Xenolith Partners, Comunilife are part of the team

Slate's David Schwartz, Xenolith's Andrea Kretchmer and Comunilife's CEO Blanca Ramirez with a rendering of La Ostra in Inwood

The city has tapped Slate Property Group, Xenolith Partners and nonprofit Comunilife to build more than 600 affordable housing units in northern Manhattan. 

The team submitted the winning bid to develop 4095 Ninth Avenue, a long-vacant, city-owned site along the Harlem River in Inwood, the Department of Housing Preservation and Development announced Wednesday. 
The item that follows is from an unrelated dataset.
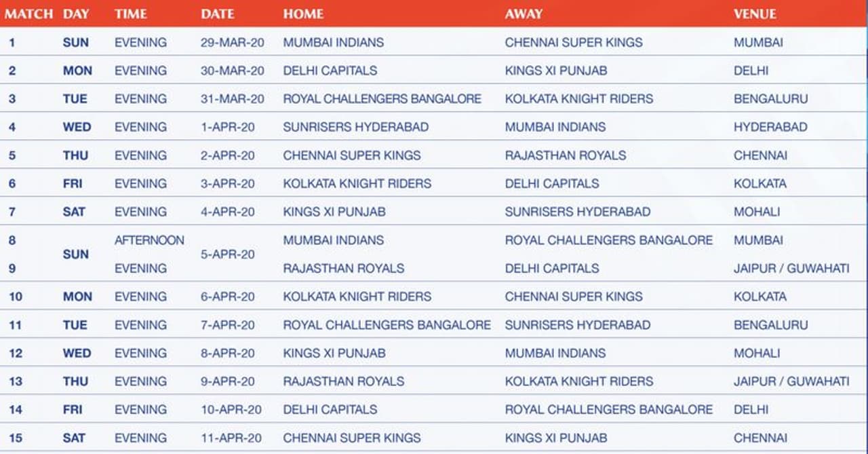This screenshot has height=454, width=868.
Task: Click the VENUE column header
Action: click(755, 14)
The project, dubbed La Ostra, is expected to include approximately 625 units, of which 224 will be for senior residents. The other 401 will be subject to HPD’s Extremely Low & Low-Income Affordability program, which calls for most units to be affordable to those earning, at most, 80 percent of the area median income. The apartments will be spread across two buildings, with one rising 15 floors and the other 25. 

Unit counts and affordability levels will be finalized when the project secures financing and the property is transferred to the development team.
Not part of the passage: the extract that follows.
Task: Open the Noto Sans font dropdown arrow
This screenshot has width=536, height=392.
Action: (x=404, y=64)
The project will also include a marine science and STEM education center (operated by the Billion Oyster Project and BioBus) and an indoor-outdoor soccer field. 

The plan is years in the making. The one-acre plot, which has sat vacant for the past seven years, was once home to a City Ice and Fuel warehouse and then served as a parking lot for Spectrum. The city originally only owned the waterfront portion of the site, but reached a deal with Spectrum’s parent Charter Communications at the end of 2021 to acquire the portion of the lot that has street access. 

The 2018 Inwood rezoning included plans to build more than 900 units of housing on city-owned sites, including the Ninth Street property, the Inwood Library and NYCHA’s Dyckman Houses. A new library and 174 units of affordable housing opened in June 2024, but the city still needs to work with NYCHA residents before moving forward with a new building on the public housing site. 

The Ninth Street project will include green technologies, including solar panels, water turbines, algae panels and a sand battery (which uses sand to store heat), according to architect Fernando Villa, of Magnusson Architecture and Planning, which is designing the buildings.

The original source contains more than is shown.